**PROBLEMS AND TASKS**
1. From the SPUTNIK passage, reproduce the text between "Availability and implementation" and "files and data.", inclusive.
2. List every source cited in the Introduction of the SPUTNIK passage, giving the authors and year as the passage does.
3. Answer these questions from the SPUTNIK passage.
(a) Under which license is the package distributed?
(b) Which software package is named as filtering peaks by the presence of signals in a minimum fraction of samples?
(c) What kind of programming was used to write SPUTNIK as an R package?

**TEXT PASSAGE**
***

Skip to main content
Bioinformatics logoLink to Bioinformatics
. 2018 Jul 13;35(1):178–180. doi: 10.1093/bioinformatics/bty622

SPUTNIK: an R package for filtering of spatially related peaks in mass spectrometry imaging data

Paolo Inglese 1,, Gonçalo Correia 1, Zoltan Takats 1, Jeremy K Nicholson 1, Robert C Glen 1,
Editor: Robert Murphy
PMCID: PMC6298046  PMID: 30010780

Abstract

Summary

SPUTNIK is an R package consisting of a series of tools to filter mass spectrometry imaging peaks characterized by a noisy or unlikely spatial distribution. SPUTNIK can produce mass spectrometry imaging datasets characterized by a smaller but more informative set of peaks, reduce the complexity of subsequent multi-variate analysis and increase the interpretability of the statistical results.

Availability and implementation

SPUTNIK is freely available online from CRAN repository and at https://github.com/paoloinglese/SPUTNIK. The package is distributed under the GNU General Public License version 3 and is accompanied by example files and data.

Supplementary information

Supplementary data are available at Bioinformatics online.

1 Introduction

Over the last few years, mass spectrometry imaging (MSI or IMS) has demonstrated great potential in discovering and elucidating chemical processes in a wide variety of research contexts. MSI has been used to determine possible cancer biomarkers (Franck et al., 2009), and recent technologies are capable of detecting molecular signals at the cellular level (Kompauer et al., 2017). The properties of such data type, such as high ion dimensionality and the presence of noise fluctuations in the spectral profiles, make the pre-processing phase and the extraction of informative features for the subsequent statistical analysis extremely important.

Software packages, such as MALDIquant (Gibb and Strimmer, 2012) can filter peaks based on the presence of signals in a minimum fraction of samples, but unfortunately these filters do not to take into account the information contained in the spatial localization of the signals as addressed in recent work (Alexandrov and Bartels, 2013; Fonville et al., 2012; Palmer et al., 2017).

SPUTNIK (SPatially aUTomatic deNoising for Ims toolKit) provides a series of filters which aim select meaningful and informative peaks, based on the plausibility of their spatial distributions, given the information about the signal source (Supplementary Material S1, Table S1). It provides an estimation of split peaks, a correlation-based filter, a pixel count based filter and a series of tests based on complete spatial randomness. Each class of filters is designed to remove uninformative peaks based on specific assumptions. An example of the effects of each filter (with the default parameters) on the final dimensionality of two example datasets (MALDI-MSI and DESI-MSI) is shown in Supplementary Material S1, Figure S1. SPUTNIK is freely distributed as an R package written using S4 object-oriented programming.

***

**EXTRACTED DATA**
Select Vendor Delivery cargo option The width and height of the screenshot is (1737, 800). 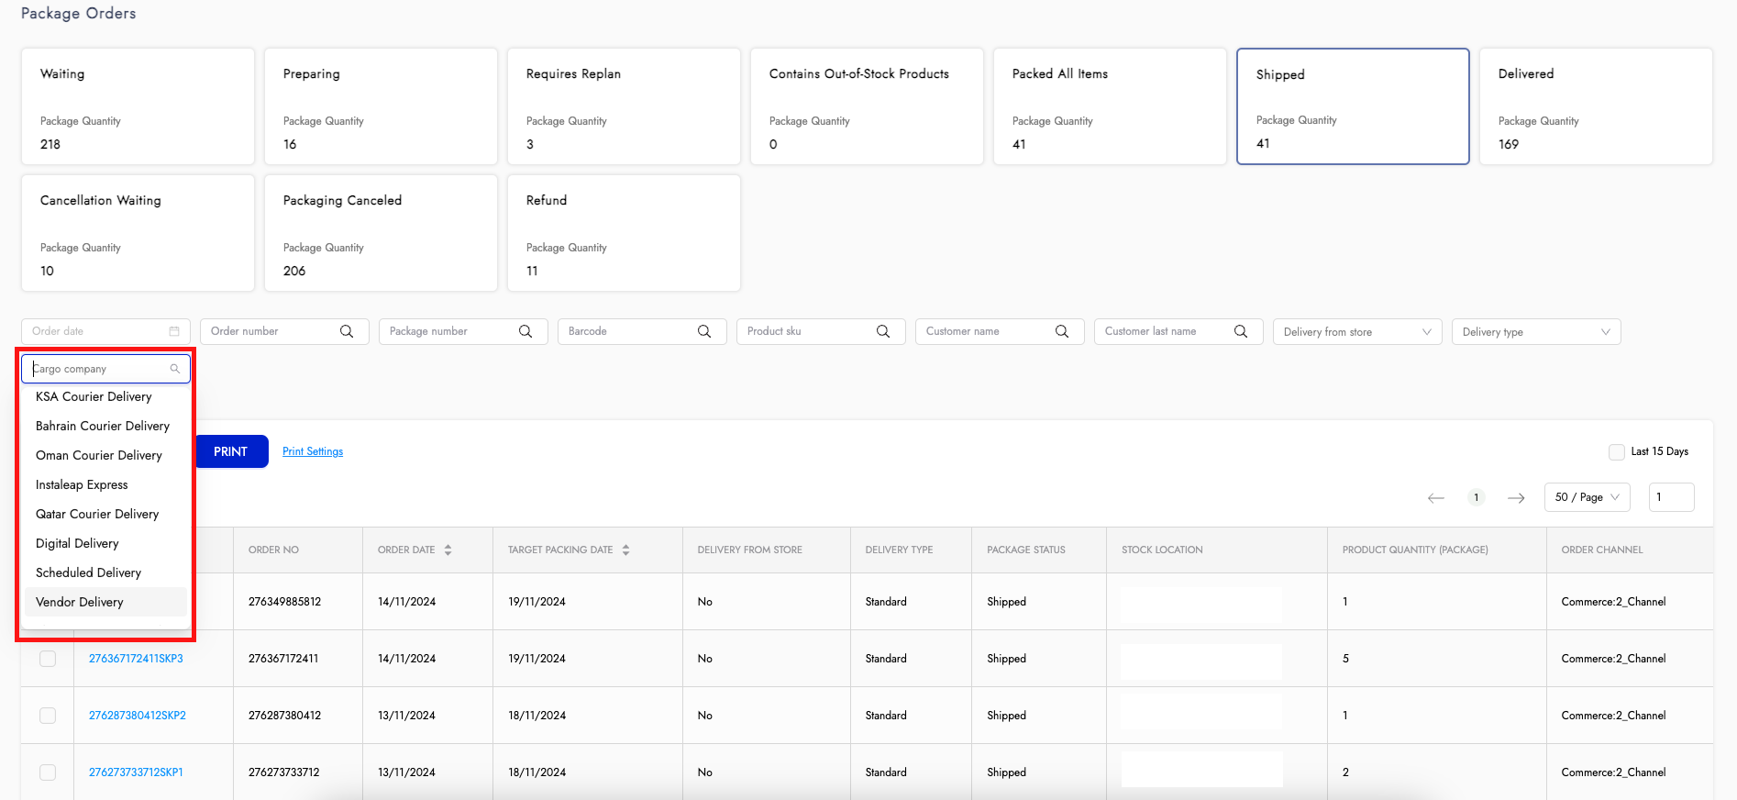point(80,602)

***

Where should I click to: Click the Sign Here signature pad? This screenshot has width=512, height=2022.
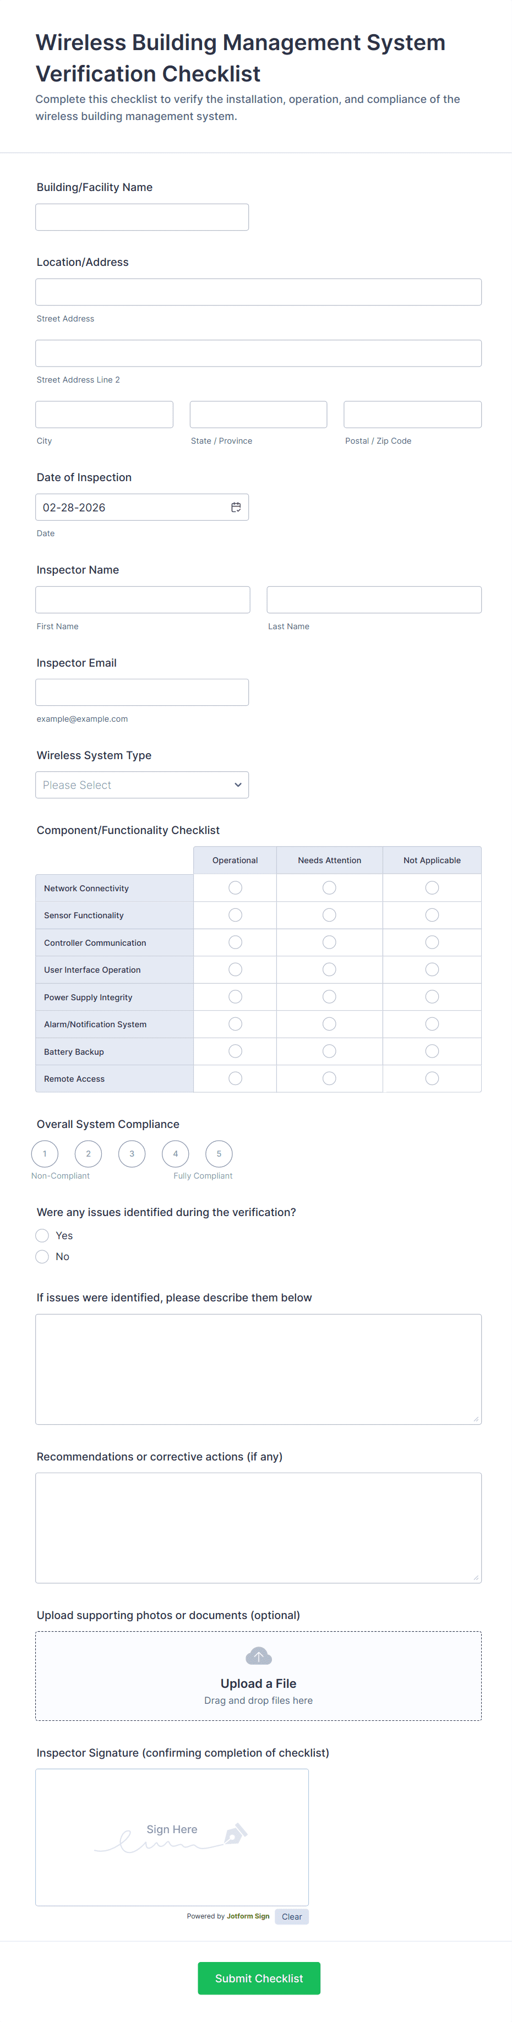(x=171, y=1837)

***

**RESULTS OF THE EXERCISE**
1.
Availability and implementation

SPUTNIK is freely available online from CRAN repository and at https://github.com/paoloinglese/SPUTNIK. The package is distributed under the GNU General Public License version 3 and is accompanied by example files and data.

2.
Franck et al., 2009
Kompauer et al., 2017
Gibb and Strimmer, 2012
Alexandrov and Bartels, 2013
Fonville et al., 2012
Palmer et al., 2017

3.
(a) The GNU General Public License version 3
(b) MALDIquant
(c) S4 object-oriented programming